If you have any interest in Chicago theater, you must read Ensemble by our friend Mark Larson. It’s a superb oral history of small theater in Chicago, based on interview with hundreds of actors, directors and backstage staff which traces, among other things, the origins of many companies in college theater programs on campuses like DePaul, Northern Illinois and Illinois State and Northwestern, where groups of young people lived out their dreams by graduating together into small storefronts that are still thriving decades later. How lucky we are to have landed in this land of theatrical milk and honey.
There’s so much more that I don’t have room for:
- The origins of Rosellen’s best-selling novel, Before and After as a play, one act of which won a prize in Houston that won her a staged reading and feedback from theater professionals.
- Adina’s return to New Hampshire one summer late in her high school years, for an internship at the Peterborough Players, where she served as stage manager from one of that summer’s major productions.
- Our several theater-focused trips to London, which included a memorable evening performance of A Chorus Line at a time when the brand-new show was an impossible ticket to land.
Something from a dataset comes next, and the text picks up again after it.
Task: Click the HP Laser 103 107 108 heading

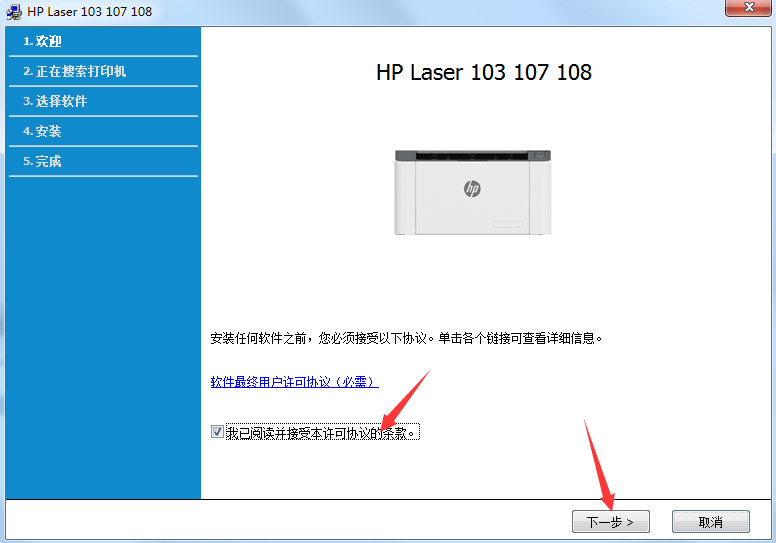Action: point(484,73)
The loud opening notes shocked two sleepy touristed-out young children who awoke with a start and remained riveted through the entire show.
- Our many evenings around Columbia, Maryland where our musical theater lover daughter Elana, her husband Ben and granddaughter Dalia have arranged tickets to countless shows – school performances, community theaters, touring companies in Baltimore – which again amazed us at the wide distribution of talent throughout the country.
- Ben’s creation of a musical on the unlikely subject of hospice care, a concert version of which has been performed in many venues, including our own Chicago living room.
Elana said recently, “If I was rich, I would be at the theater every night.” I second that.